Posted Mar 20, 2015 15:17 UTC (Fri) by mtanski (guest, #56423) [Link] (1 responses)

You have two options:

1. io_submit(), eventfd(), poll() the eventfd
Any requests you submit via io_submit can have an optional notification via eventfd. You have to set that in the struct iocb. The downside is that you're limited to O_DIRECT and it can still block in some cases.

2. Build yourself a threadpool for handling IO.
This is kind of what everybody does today who doesn't do O_DIRECT. It still issues like introducing latency (synchronization, slow requests). This is what this RWF_NONBLOCK addresses it lets you try doing a "fast read" from your network thread, so you can skip the threadpool if the data is there (because of kernel readahead or because it's hot data).

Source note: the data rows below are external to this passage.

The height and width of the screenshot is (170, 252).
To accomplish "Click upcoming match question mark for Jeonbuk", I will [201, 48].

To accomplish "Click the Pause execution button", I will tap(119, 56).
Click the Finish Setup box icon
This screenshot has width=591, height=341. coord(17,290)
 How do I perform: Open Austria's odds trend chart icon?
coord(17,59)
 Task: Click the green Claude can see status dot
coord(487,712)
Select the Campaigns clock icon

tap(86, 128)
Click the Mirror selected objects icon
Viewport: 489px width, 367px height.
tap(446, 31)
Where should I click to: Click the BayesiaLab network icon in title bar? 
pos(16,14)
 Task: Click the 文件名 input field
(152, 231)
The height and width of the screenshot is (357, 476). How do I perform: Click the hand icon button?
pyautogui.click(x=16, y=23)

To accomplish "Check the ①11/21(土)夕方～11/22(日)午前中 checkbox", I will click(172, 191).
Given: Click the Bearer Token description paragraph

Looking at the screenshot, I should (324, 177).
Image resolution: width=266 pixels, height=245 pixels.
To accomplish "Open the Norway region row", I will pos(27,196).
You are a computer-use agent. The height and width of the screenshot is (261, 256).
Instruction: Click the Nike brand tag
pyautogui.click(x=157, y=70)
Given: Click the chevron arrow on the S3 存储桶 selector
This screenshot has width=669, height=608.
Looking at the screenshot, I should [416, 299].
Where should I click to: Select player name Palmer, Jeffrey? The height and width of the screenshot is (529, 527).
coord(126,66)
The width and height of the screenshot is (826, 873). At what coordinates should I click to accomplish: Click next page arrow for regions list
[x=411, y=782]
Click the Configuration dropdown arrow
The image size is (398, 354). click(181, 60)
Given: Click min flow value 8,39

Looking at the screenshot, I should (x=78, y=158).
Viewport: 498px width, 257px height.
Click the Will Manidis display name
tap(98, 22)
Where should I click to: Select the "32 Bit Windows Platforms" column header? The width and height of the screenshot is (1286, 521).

Asynchronous buffered read operations

Posted Mar 20, 2015 15:38 UTC (Fri) by Cyberax (✭ supporter ✭, #52523) [Link]

> 1. io_submit(), eventfd(), poll() the eventfd
You really have to do it from a separate thread.

> 2. Build yourself a threadpool for handling IO.
That's what everyone does since there's really no way around it. That's why it would be nice to have a unified asynchronous API.

And really, I don't see disk IO that much different from the network IO.